Abstract: In supervised scenarios, deep feature learning is typically implemented through the training of classification models. However, it should be noted that classification reflects the sample-wise local properties of models on a dataset, while deep feature learning aims to learn features with good sample-independent global properties such as intra-class compactness and inter-class separability on the dataset. This paper conducts an in-depth comparison of classification and deep feature learning in normalized spaces. We first reformulate the binary cross-entropy (BCE) loss aligning with the fundamental requirements of feature learning; then, we theoretically analyze and compare its minima with that of the cross-entropy (CE) loss used for classification tasks. Informed by the above analysis, we explore the convergence behavior of the two losses when the scale factor $\gamma$ changes, revealing the differences between classification and deep feature learning.

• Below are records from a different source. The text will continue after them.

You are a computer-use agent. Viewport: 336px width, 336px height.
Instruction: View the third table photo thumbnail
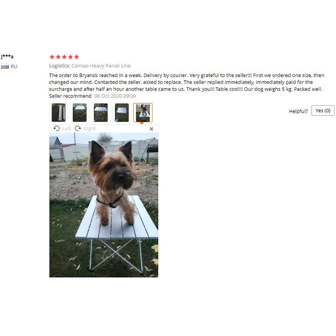(101, 113)
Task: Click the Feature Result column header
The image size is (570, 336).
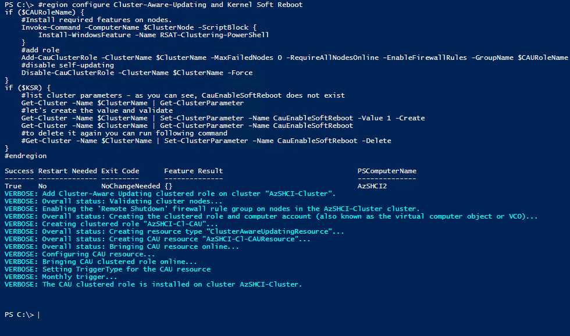Action: click(x=193, y=171)
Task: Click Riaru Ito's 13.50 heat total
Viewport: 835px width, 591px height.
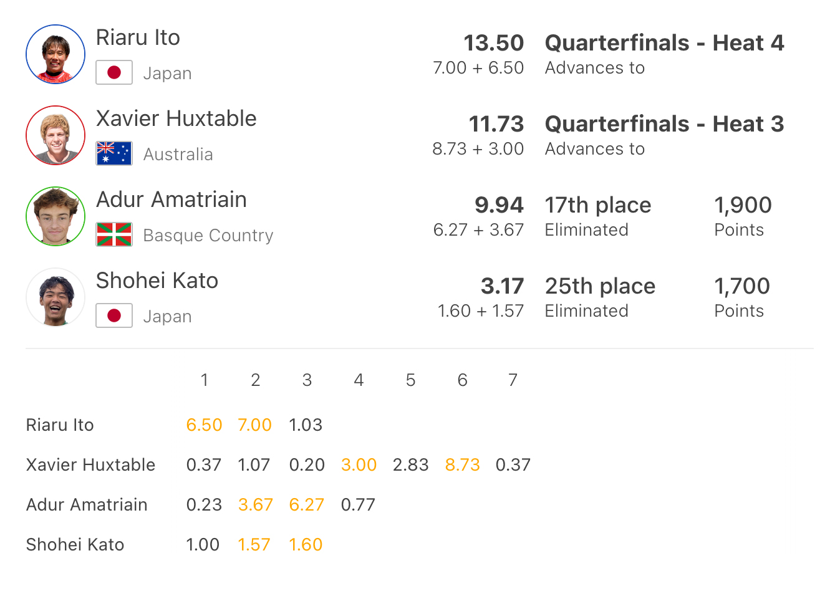Action: pyautogui.click(x=493, y=43)
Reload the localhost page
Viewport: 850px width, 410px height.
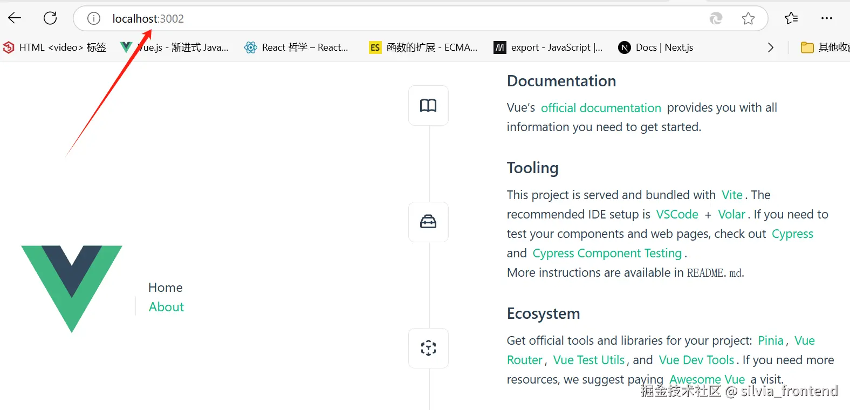tap(50, 18)
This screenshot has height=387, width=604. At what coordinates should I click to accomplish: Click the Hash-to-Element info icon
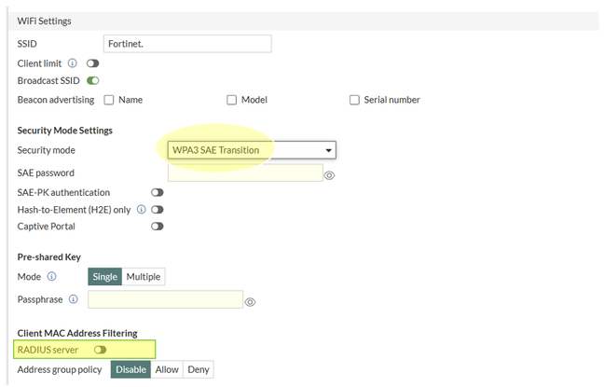142,210
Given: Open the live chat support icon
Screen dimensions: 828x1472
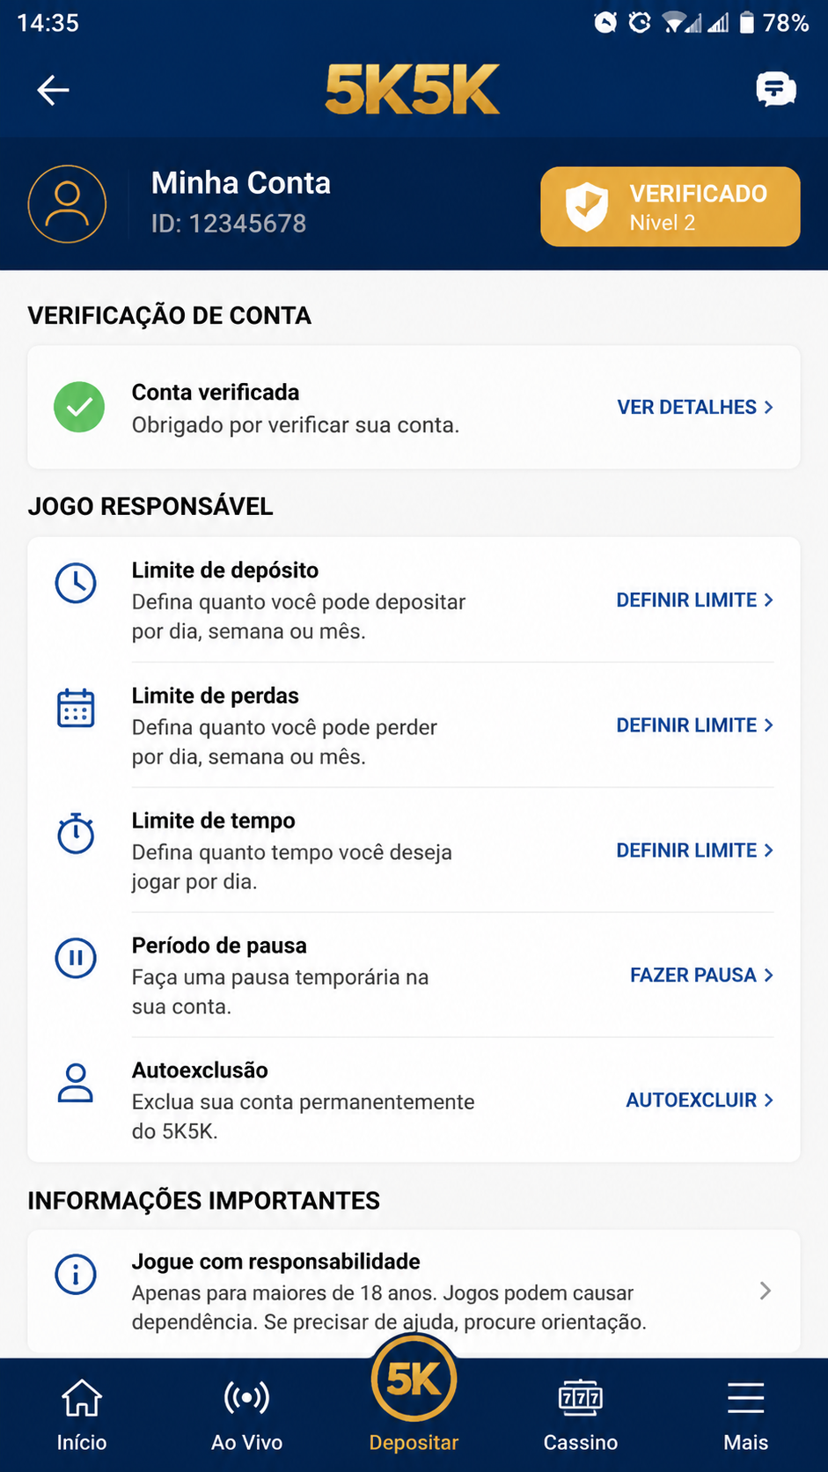Looking at the screenshot, I should [x=776, y=89].
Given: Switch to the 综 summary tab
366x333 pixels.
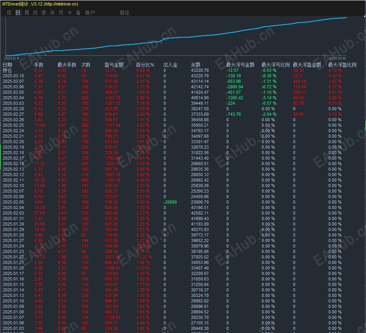Looking at the screenshot, I should 9,13.
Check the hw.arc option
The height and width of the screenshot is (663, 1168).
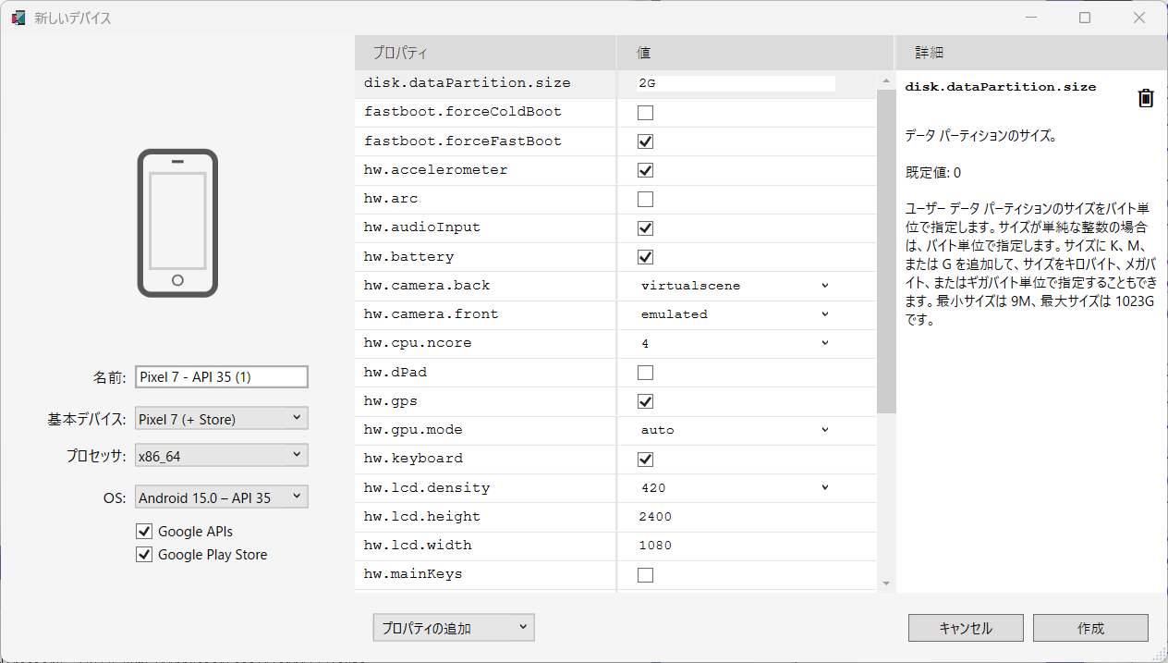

Specifically, when $\gamma$ increases linearly, the convergence rates of the two losses decay exponentially, resulting in poor feature properties for the trained models, although it does not affect their classification. As $\gamma$ decreases, the losses more readily reaches their minima, which helps to improve the feature properties. However, if $\gamma > 0$ decreases linearly and approaches zero, the convergence rate of the losses decay linearly, leading to unsatisfactory feature properties and making the models' classification highly sensitive to minor disturbances. Our experiments fully validate these conclusions. The experimental results also demonstrate the advantages of BCE over CE in more challenging scenarios such as long-tailed recognition and open-set recognition.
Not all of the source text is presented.